As @NeilG stated in the comments, the desired probability can still be computed exactly by defining a (2n+1)-state markov chain and computing the probability of having seen 2 copies of $\alpha$ after m iterations. The states in the markov chain will be of the form $(a, b)$, where $a$ is the number of times we have already seen $\alpha$ (0, 1, or 2), and $b$ is our progress in seeing $\alpha$ at the current position. For the small example provided with pattern 0111
, the states are:
\begin{align*}
(0,&~-) \\
(0,&~0) \\
(0,&~01) \\
(0,&~011) \\
(1,&~-) \\
(1,&~0) \\
(1,&~01) \\
(1,&~011) \\
(2,&~-) \\
\end{align*}
The transition probabilities are defined quite naturally. For pattern 0111
, if we see a 0 from state $(0,~-)$ then we transition to $(0,~0)$ and otherwise we stay in $(0,~-)$. If we see a 1 from state $(0,~0)$ then we transition to $(0,~01)$ and otherwise we stay in $(0,~0)$, as we still have the first 0 in the pattern despite not getting a 1. If we see a 1 from state $(0,~01)$ then we transition to $(0,~011)$ and otherwise we go back to state $(0,~0)$. Finally, if we see a 1 from state $(0,~011)$ then we transition to $(1,~-)$, and otherwise we go back to $(0,~0)$. State $(2,~-)$ is an absorbing state.
This cleanly handles overlapping patterns. If we were searching for pattern 00010000
, then upon getting a 0 from $(0,~0001000)$ we would transition to $(1,~000)$.
Computing the transition probabilities and iterating the markov chain from the initial state of $(0,~-)$ can be implemented without too much trouble in your favorite programming language (I'll use R here):
library(expm)
best.match <- function(pattern, partial) {
to.match <- sapply(seq_len(nchar(pattern)+1), function(s) substr(pattern, s, nchar(pattern)))
matches <- match(to.match, partial)
matches <- matches[!is.na(matches)]
partial[matches[1]]
}
get.prob <- function(alpha, m) {
n <- nchar(alpha)
partial <- sapply(0:(n-1), function(k) substr(alpha, 1, k))

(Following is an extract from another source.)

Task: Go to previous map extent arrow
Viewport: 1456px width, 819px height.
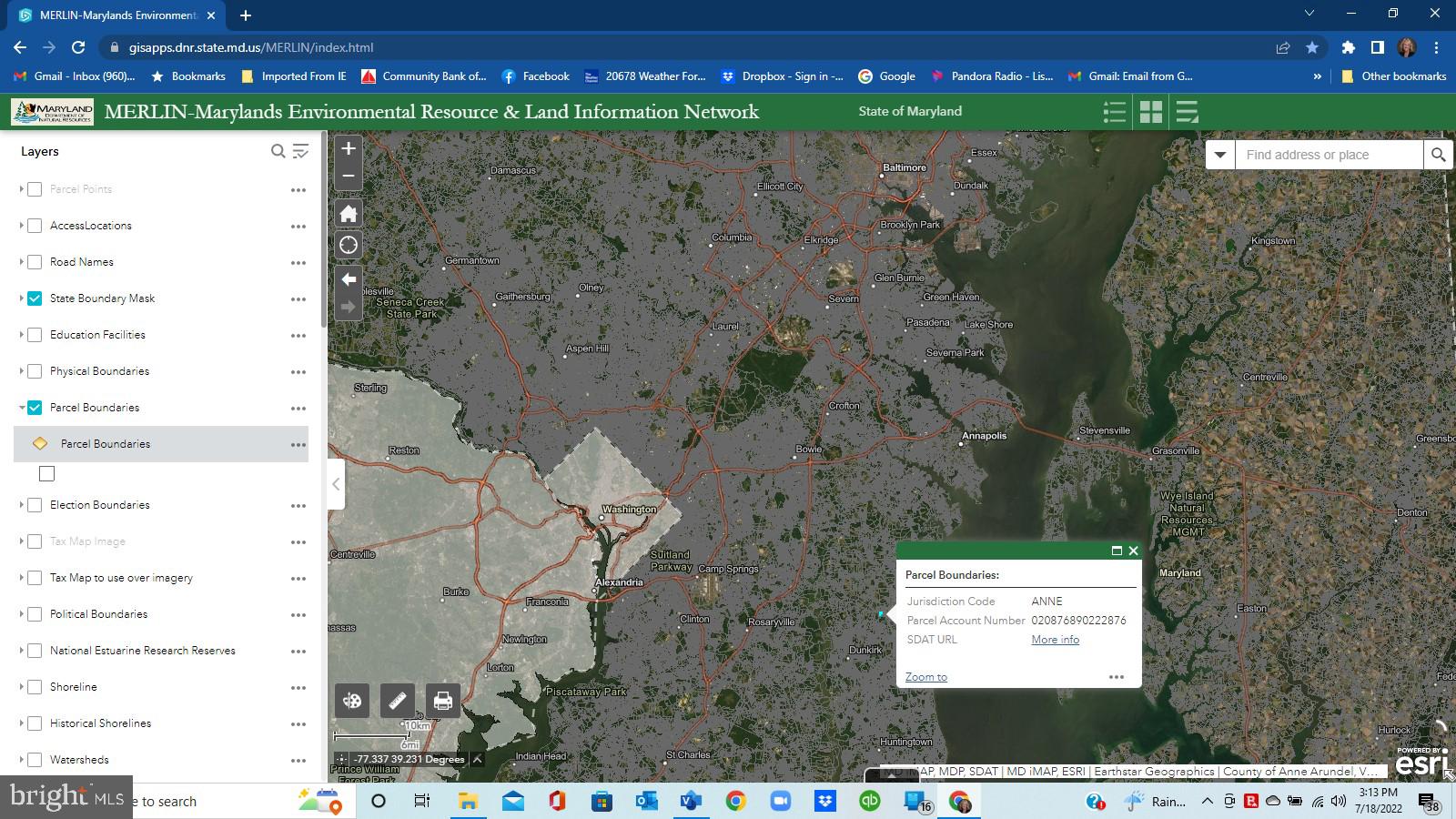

state.match <- rep(0:2, c(n, n, 1))
state.pattern <- c(partial, partial, "")
mat <- sapply(seq_along(state.match), function(i) {
this.match <- state.match[i]
this.pattern <- state.pattern[i]
if (this.match == 2) {
as.numeric(state.match == 2) # Absorbing state
} else {
rowMeans(sapply(paste0(this.pattern, c("0", "1")), function(new.pattern) {
if (new.pattern == alpha && this.match == 0) {
as.numeric(state.match == 1 &
state.pattern == best.match(substr(new.pattern, 2, nchar(new.pattern)),
partial))
} else if (new.pattern == alpha && this.match == 1) {
as.numeric(state.match == 2)
} else {
as.numeric(state.match == this.match &
state.pattern == best.match(new.pattern, partial))
}
}))
}
})
tail((mat %^% m)[,1], 1)
}
You can invoke the function by passing the pattern (as a string) and the number of iterations m:
get.prob("0111", 10)
# [1] 0.0234375
get.prob("00010000", 200)
# [1] 0.177094
Though this is not a closed form solution, it does give the exact desired probabilities, so it can be used to evaluate the quality of any other bounds that are derived.